Lockdowns not a crime-fighting tool, says commish
Jamaicans hoping that the extended coronavirus lockdowns would bring reprieve from marauding criminals are making a grave mistake, said Police Commissioner Antony Anderson, who yesterday redirected public criticism over an increase in murders despite no-movement orders by the Government.
Eighteen people were killed in 48 hours late last week. Seven of the murders occurred last Saturday, while 11 took place on Friday.
Early Sunday morning, a quadruple murder rocked Havanna Heights in Clarendon.
Four persons were also murdered and seven others wounded in the first three days of the COVID-19 lockdown last month.
Overall, the country has recorded more than 935 murders and 815 shootings since the start of the year, an increase of roughly 9.7 and 2.4 per cent, respectively, when compared with 2019.
Eighty-five per cent of the homicides this year were committed with a gun, with 92 per cent of last week’s victims killed with illegal firearms, said the commissioner.
“The lockdown is a COVID-19-prevention measure.
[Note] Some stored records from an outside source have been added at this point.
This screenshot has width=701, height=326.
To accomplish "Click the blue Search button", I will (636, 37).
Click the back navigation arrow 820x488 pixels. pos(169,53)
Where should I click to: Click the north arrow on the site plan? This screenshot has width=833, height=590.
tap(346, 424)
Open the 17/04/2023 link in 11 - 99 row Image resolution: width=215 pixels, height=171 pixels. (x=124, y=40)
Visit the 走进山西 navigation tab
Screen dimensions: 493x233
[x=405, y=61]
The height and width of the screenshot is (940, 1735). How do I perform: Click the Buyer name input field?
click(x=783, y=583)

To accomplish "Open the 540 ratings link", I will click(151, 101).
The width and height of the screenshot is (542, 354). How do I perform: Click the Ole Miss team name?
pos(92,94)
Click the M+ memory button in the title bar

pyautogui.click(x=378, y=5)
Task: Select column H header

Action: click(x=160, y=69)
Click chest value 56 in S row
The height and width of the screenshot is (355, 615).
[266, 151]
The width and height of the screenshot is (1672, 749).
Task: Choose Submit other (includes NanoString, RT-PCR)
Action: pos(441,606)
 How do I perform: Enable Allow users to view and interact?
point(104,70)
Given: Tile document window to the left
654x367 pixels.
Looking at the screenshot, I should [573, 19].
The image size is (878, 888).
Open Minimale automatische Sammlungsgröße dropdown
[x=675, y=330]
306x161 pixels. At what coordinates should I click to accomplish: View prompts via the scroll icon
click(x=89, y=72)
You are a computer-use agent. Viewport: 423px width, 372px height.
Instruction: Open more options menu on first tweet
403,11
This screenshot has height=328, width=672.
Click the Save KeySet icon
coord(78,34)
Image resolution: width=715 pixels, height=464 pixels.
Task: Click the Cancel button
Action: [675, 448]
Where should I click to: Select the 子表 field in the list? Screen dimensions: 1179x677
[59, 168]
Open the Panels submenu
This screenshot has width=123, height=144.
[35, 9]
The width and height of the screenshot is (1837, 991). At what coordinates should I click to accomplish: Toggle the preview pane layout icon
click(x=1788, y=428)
The lockdown is not a murder-prevention measure. They are two different things,” charged Anderson in response to reporters’ questions at a press conference yesterday afternoon.
“Understand that violence works differently from crime-for-profit. The person who was going to murder somebody at 12 o’clock midnight, they bring it forward to 3 p.m. The person who is murdering the person on the next street goes through the bush, through a ‘choppy’, to go murder the person on the next street,” added the commissioner, noting that there cannot be a mixing of crime and COVID-19, “Jamaica’s two pandemics”.
He explained that familiarity among warring gangsters – for example, in Central Kingston, where feuding gangsters often grew up together, attended the same schools and shared meals – has made crime prevention by the police extremely difficult even with the increased powers and access to lawmen afforded by less vehicular traffic and decreased public distractions during lockdowns.